Faut-il jeter aux orties la DSP ? Y a-t-il un meilleur système ? « Pas sûr, remarque Joël Pontis. Il ne faut pas en faire un combat idéologique. La DSP est très encadrée par la loi. La collectivité demande des comptes au gestionnaire. C’est normal. Et nous gestionnaires nous essayons de l’impliquer, pour qu’elle ne se sente pas complètement déresponsabilisée de tout. La DSP, si on ne lâche rien sur le contenu de son projet, c’est un bon système. ». Sophie Leblanc est d’accord. « C’est un système qui fonctionne, ce que je regrette c’est l’attitude de certaines collectivités quant aux prix ». Magali Bachelier nuance. « Avec la DSP on n’est plus considéré comme un partenaire mais comme un prestataire des services, c’est dommage. ». Et selon, elle, la solution repose peut-être sur les mandats de Service d’Intérêt Économique General (SGIEG) qui ne font pas l’objet d’appels d’offres. Mais pour beaucoup la question de l’avenir de la DSP est un faux débat. La solution choisie est plus pragmatique et mêle crèches municipales, soutien aux associations, achat de berceaux dans le privé et par convenance ici ou là une ou 2 DSP. Peu importe les moyens, ce qui compte c’est l’importance que les villes donnent aux modes d’accueil. Leur ambition pour la petite enfance en quelque sorte.

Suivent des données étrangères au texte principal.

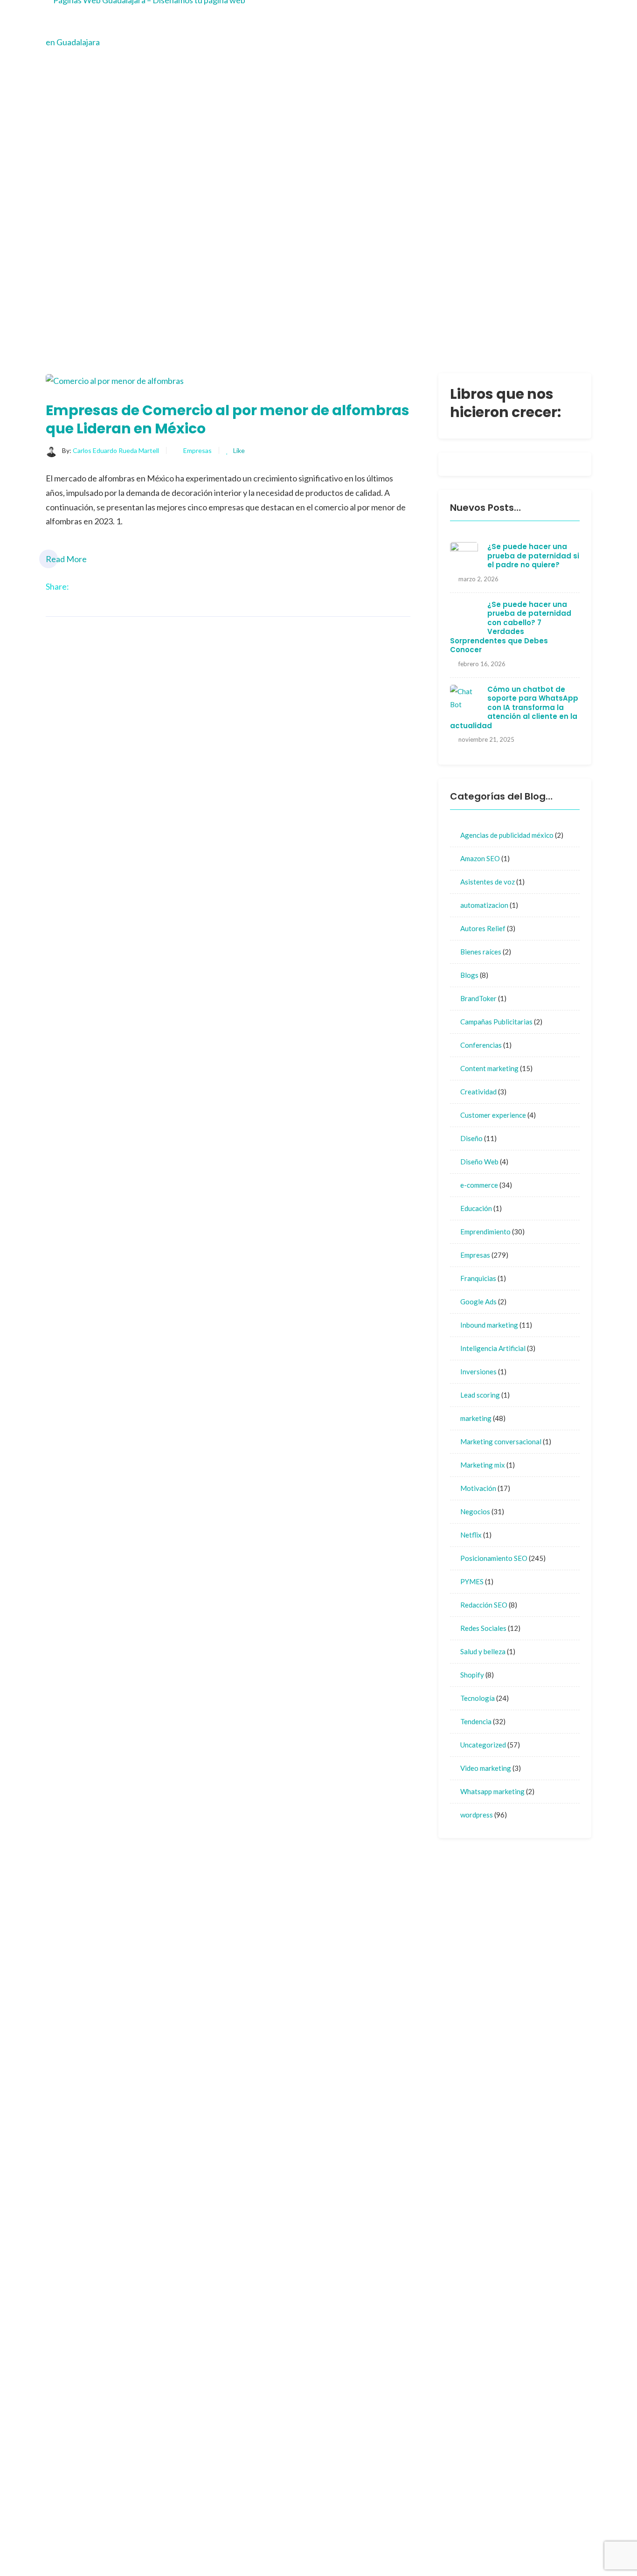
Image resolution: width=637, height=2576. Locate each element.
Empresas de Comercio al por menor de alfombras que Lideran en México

Le Manque de Personnel : Une Crise Majeure

L’étude conduite par la Caisse nationale des allocations familiales (Cnaf) en juillet 2022 montre qu’il manque 10 000 personnes, toutes compétences confondues, pour faire tourner les 480 000 places existantes - ce qui se traduit par 10 000 places fermées. Pour répondre aux enjeux de création de places et d’amélioration de la qualité d’accueil, il est indispensable de rendre la profession à nouveau attractive et de fidéliser les personnels.